There are several spoilers in the plot summary that follows. They are present because many plot events occur without much explanation, which (as in 2001: A Space Odyssey, from the same year) can be confusing.
The mob hires a white-haired hitman (John Aprea) to kill Ross. But Ross has hired a stand-in, Rennick (Felice Orlandi), lured with the promise that he will be freed from police custody to spend a vacation with his wife in Italy. Instead, they are both murdered, to ensure their silence.
Unaware that their contract has already been fulfilled, the hitman tails Bullitt, hoping to be led to Ross. Meanwhile, the real Johnny Ross (Pat Renella) plans to use Rennick's plane ticket to Rome to escape both the mob and the law. It's possible for Ross to have carried a handgun onto the plane, as it wasn't until 1973 that all passengers and their baggage were searched for weapons.

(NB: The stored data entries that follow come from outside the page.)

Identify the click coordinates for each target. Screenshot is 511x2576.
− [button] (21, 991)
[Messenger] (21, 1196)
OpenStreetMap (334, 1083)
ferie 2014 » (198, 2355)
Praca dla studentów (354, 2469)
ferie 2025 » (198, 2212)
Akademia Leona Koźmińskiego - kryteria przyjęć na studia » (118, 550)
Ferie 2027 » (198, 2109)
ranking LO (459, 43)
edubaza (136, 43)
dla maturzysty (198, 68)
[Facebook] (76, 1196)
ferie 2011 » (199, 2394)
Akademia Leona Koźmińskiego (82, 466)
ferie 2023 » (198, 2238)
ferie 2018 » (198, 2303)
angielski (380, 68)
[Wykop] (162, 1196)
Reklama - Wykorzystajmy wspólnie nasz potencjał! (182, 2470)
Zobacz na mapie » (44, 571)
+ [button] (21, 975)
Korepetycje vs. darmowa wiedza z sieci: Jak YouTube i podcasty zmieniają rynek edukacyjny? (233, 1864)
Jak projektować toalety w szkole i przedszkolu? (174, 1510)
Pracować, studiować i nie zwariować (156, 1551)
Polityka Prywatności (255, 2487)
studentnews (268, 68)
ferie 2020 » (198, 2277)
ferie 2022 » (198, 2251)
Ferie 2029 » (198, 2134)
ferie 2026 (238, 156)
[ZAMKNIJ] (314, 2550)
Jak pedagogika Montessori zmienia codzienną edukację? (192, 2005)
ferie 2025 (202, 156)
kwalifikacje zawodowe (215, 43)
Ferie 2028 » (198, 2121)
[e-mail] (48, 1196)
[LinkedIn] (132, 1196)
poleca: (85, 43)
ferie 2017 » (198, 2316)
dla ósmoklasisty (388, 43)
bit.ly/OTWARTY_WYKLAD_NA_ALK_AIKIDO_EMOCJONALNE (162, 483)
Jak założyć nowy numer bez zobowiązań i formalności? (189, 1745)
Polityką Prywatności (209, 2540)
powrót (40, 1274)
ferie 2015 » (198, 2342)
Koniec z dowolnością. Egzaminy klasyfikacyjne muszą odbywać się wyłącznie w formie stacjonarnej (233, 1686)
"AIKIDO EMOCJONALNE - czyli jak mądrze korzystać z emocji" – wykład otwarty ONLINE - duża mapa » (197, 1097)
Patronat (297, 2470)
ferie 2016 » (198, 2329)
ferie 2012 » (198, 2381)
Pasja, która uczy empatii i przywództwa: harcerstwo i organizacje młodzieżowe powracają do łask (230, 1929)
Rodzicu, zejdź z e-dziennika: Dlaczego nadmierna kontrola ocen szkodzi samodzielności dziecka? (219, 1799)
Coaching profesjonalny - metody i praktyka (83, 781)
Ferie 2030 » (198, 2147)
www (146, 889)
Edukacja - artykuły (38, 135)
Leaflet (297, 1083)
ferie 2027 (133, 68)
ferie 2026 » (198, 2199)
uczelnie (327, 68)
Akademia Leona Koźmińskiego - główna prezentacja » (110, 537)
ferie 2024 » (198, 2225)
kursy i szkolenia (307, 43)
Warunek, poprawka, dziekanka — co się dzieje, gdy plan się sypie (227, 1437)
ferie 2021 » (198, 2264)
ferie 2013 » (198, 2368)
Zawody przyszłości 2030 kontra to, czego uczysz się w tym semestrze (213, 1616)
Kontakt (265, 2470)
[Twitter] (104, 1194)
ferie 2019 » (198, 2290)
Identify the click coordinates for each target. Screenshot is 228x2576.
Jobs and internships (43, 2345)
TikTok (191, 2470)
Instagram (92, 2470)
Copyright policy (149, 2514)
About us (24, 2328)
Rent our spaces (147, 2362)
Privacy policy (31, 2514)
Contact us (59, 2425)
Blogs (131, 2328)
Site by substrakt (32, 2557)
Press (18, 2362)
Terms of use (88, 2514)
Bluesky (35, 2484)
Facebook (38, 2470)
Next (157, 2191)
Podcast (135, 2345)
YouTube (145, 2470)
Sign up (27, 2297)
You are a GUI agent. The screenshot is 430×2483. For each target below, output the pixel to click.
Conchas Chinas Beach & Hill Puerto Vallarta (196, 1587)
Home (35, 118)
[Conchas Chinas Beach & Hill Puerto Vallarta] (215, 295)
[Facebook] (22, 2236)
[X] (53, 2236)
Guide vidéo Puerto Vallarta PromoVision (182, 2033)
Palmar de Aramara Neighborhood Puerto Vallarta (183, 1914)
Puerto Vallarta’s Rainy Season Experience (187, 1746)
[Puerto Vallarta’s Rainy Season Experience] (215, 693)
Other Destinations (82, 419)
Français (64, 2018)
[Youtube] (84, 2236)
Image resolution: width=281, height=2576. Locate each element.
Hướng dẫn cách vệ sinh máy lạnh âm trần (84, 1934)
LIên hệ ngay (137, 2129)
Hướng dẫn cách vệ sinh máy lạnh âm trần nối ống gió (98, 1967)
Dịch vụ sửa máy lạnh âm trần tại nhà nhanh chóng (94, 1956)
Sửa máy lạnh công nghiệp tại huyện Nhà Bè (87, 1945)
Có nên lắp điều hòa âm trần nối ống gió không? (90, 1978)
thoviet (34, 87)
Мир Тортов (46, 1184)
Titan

Plot holes remain. Rennick and his wife must have been really stupid to fall for Ross' scheme. Bullitt's girlfriend Cathy (Jacqueline Bisset) shouldn't be tagging along when he is on police business interviewing witnesses. Bullitt's taste for late model sports cars doesn't seem compatible with a cop's salary, assuming that he's not on the take.
But while the gritty realism of Bullitt isn't completely convincing, there's no denying the screen charisma of McQueen, or the quality of Peter Yates' direction.
Despite the critical and commercial success of the film, McQueen never made a sequel. However, tough guy cops based in cinematography friendly San Francisco have been around ever since: Clint Eastwood in Dirty Harry, Nick Nolte in 48 HRS., Karl Malden and Michael Douglas in The Streets of San Francisco, Jack Nicholson in Chinatown. Wait a minute, that was in Southern California. And Nicholson played a private eye. But it's such a great film that I had to throw it in.
Bullitt won an Academy Award for film editing (Frank Keller), and also received a nomination for Best Sound. (73/100).